→ **Stated goal**: Copy the four records below word for word, without the pictures.

→ **Extracted material**:
---*---

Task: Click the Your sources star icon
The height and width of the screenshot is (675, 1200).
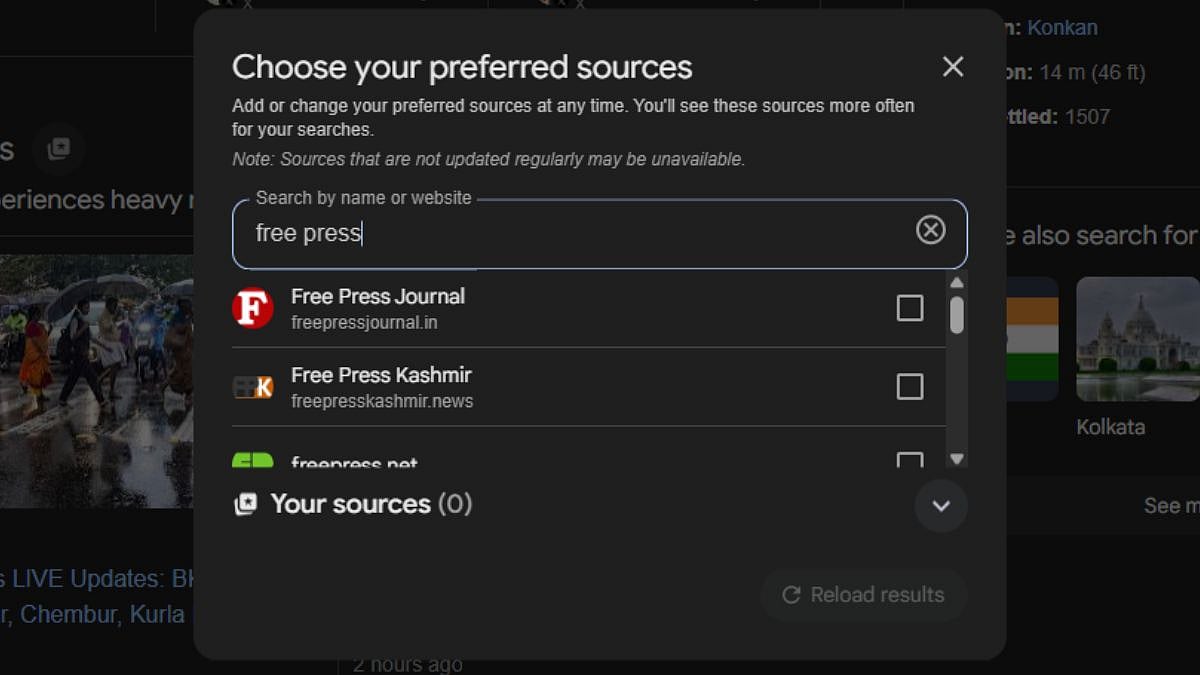Action: [x=245, y=505]
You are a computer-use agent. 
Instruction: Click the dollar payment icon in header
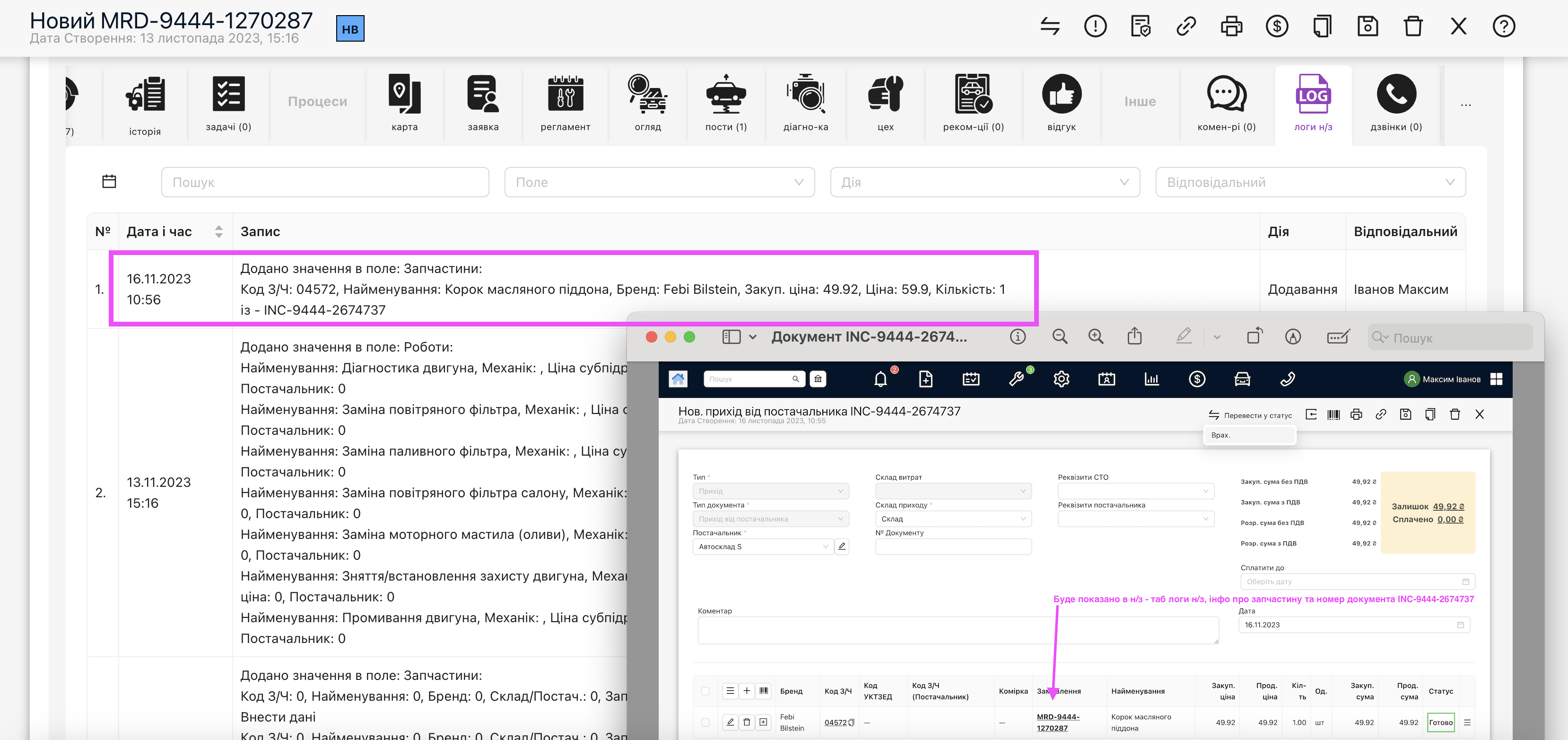click(1276, 26)
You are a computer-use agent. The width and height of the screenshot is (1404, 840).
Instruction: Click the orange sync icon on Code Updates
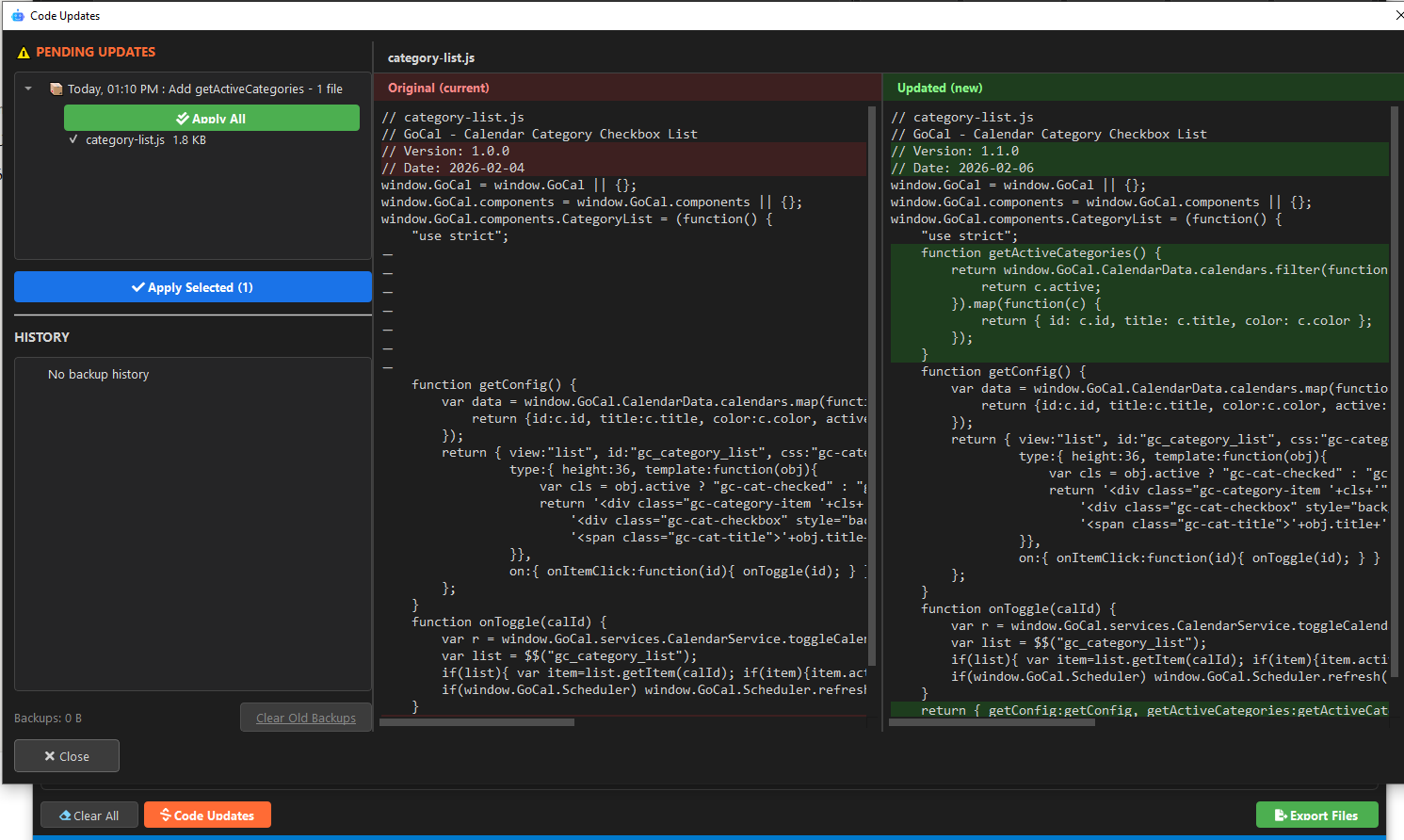(x=168, y=816)
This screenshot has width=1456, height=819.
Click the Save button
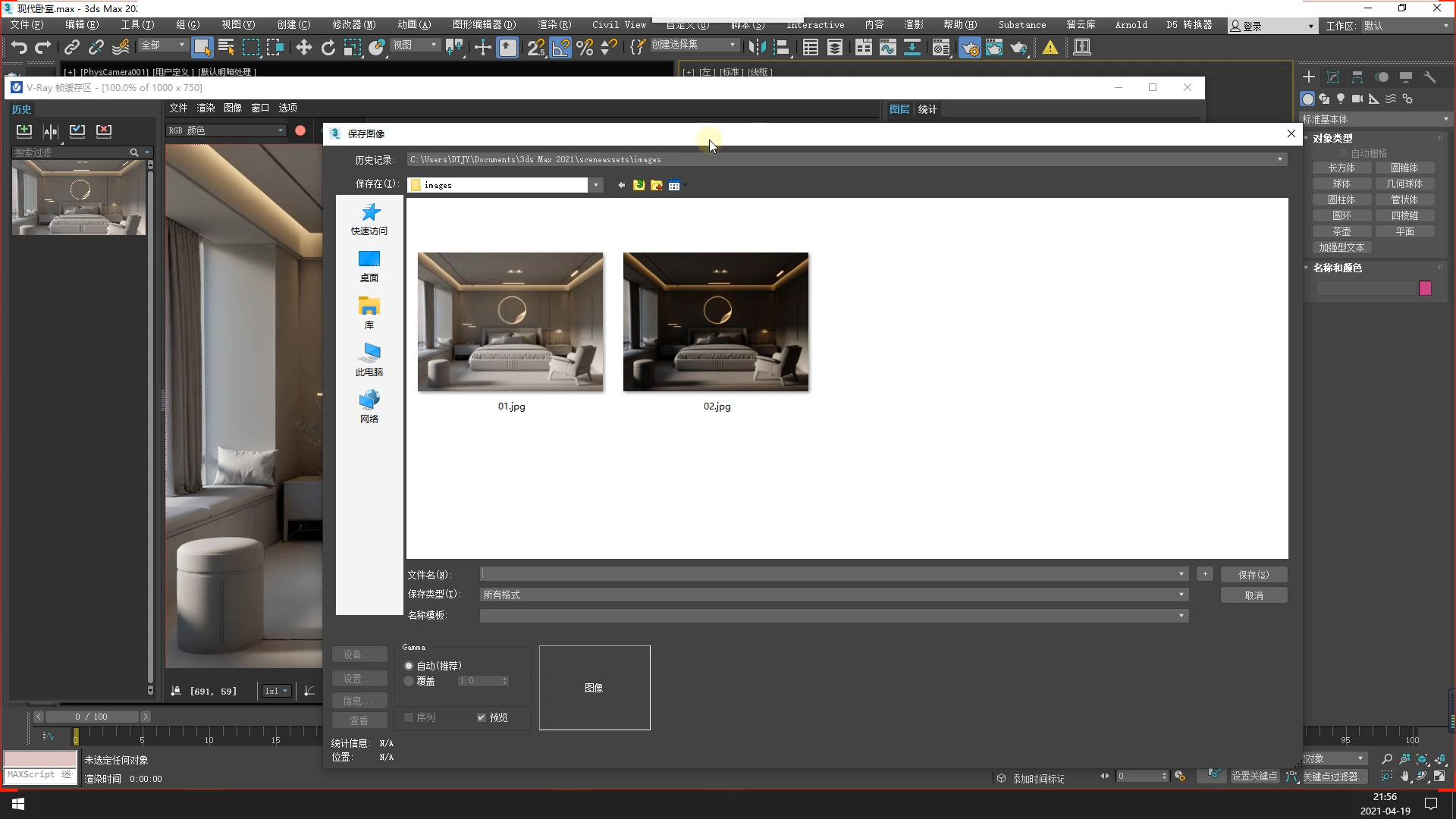pos(1254,575)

---*---

→ **The reply**:
Task: Click the Your sources star icon
The height and width of the screenshot is (675, 1200).
Action: [x=245, y=505]
You are a computer-use agent. 
Instruction: Click the dollar payment icon in header
click(1276, 26)
You are a computer-use agent. The width and height of the screenshot is (1404, 840).
Instruction: Click the orange sync icon on Code Updates
(x=168, y=816)
This screenshot has width=1456, height=819.
Click the Save button
pos(1254,575)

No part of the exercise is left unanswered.